Reputation: 1
I have a pandas dataset
where col1
-> input text(text tokenize with pre-trained tokenizer),col2 -> binary classification [0,1].
translating it into tensorflow dataset
dataset = tf.data.Dataset.from_generator(lambda: dataset, output_types=(tf.string, tf.int32))
create model
def build_classifier_model():
text_input = tf.keras.layers.Input(shape=(), dtype=tf.string, name='text')
preprocessing_layer = hub.KerasLayer(tfhub_handle_preprocess, name='preprocessing')
encoder_inputs = preprocessing_layer(text_input)
encoder = hub.KerasLayer(tfhub_handle_encoder, trainable=True, name='BERT_encoder')
outputs = encoder(encoder_inputs)
net = outputs['pooled_output']
net = tf.keras.layers.Dropout(0.2)(net)
net = tf.keras.layers.Dense(1, activation=None, name='classifier')(net)
return tf.keras.Model(text_input, net)
classifier_model = build_classifier_model()
fine_tune model(bert)
epochs = 5
steps_per_epoch = tf.data.experimental.cardinality(dataset).numpy()
num_train_steps = steps_per_epoch * epochs
num_warmup_steps = int(0.1*num_train_steps)
init_lr = 3e-5
optimizer = optimization.create_optimizer(init_lr=init_lr,
num_train_steps=num_train_steps,
num_warmup_steps=num_warmup_steps,
optimizer_type='adamw')
model compile
classifier_model.compile(optimizer=optimizer,
loss=loss,
metrics=metrics)
and i begin fit model with loop
from tqdm import tqdm
for epoch in range(5):
for step, (x_batch_train, y_batch_train) in tqdm(enumerate(dataset)):
with tf.GradientTape() as tape:
logits = classifier_model(x_batch_train, training=True)
loss_value = loss_fn(y_batch_train, logits)
grads = tape.gradient(loss_value, classifier_model.trainable_weights)

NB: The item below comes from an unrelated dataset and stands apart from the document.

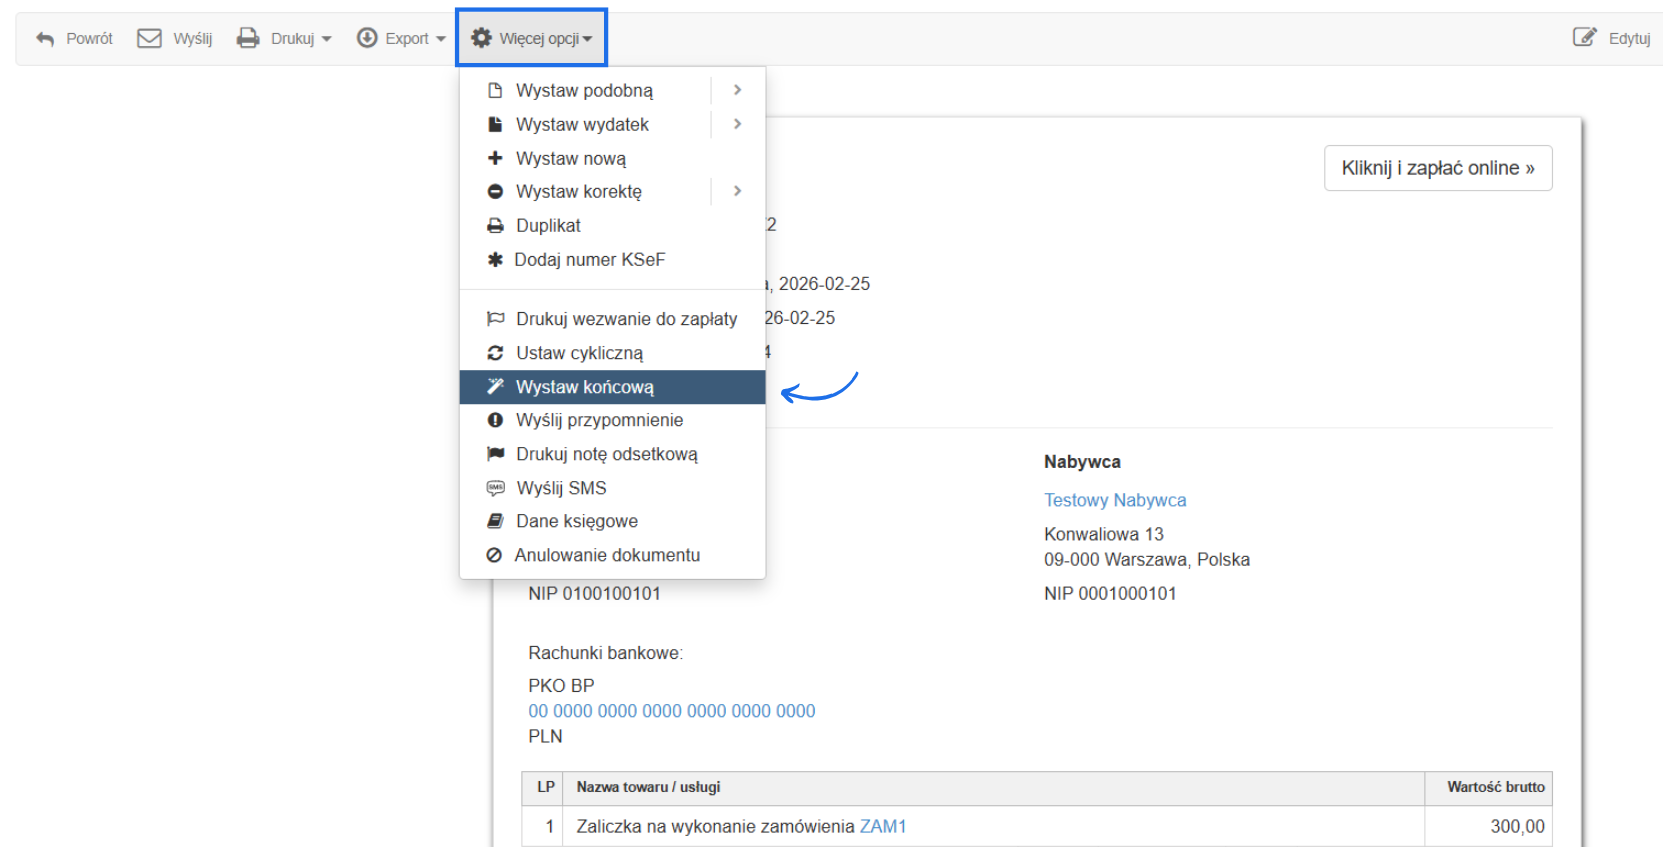This screenshot has width=1663, height=847.
Task: Click the Edytuj pencil icon
Action: point(1584,38)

optimizer.apply_gradients(zip(grads, classifier_model.trainable_weights))
print(step)
if step % 200 == 0:
print('loss_value %s: %s' % (step, float(loss_value)))
i run this in colab pro with gpu and the cell where this training is performed freezes and does not train the model. Output:
0it [00:00, ?it/s]
Help me begin to train my model,please(when i try to fit method .fit
(model.fit()
)
the result was the same)
Upvotes: 0
Views: 113
Reputation: 931
I think the problem is in the way you create your Dataset. The from_generator
function expect a generator as first argument and not a function.
Try accessing an element or ispecting it to see if it works. Try for example:
next(iter(dataset))
and see if it returns the first sample and label.
When you create a tensorflow Dataset from a pandas DataFrame you should use tf.data.Dataset.from_tensor_slices(), here an example:
dataset = tf.data.Dataset.from_tensor_slices(dict(dataset))
Upvotes: 0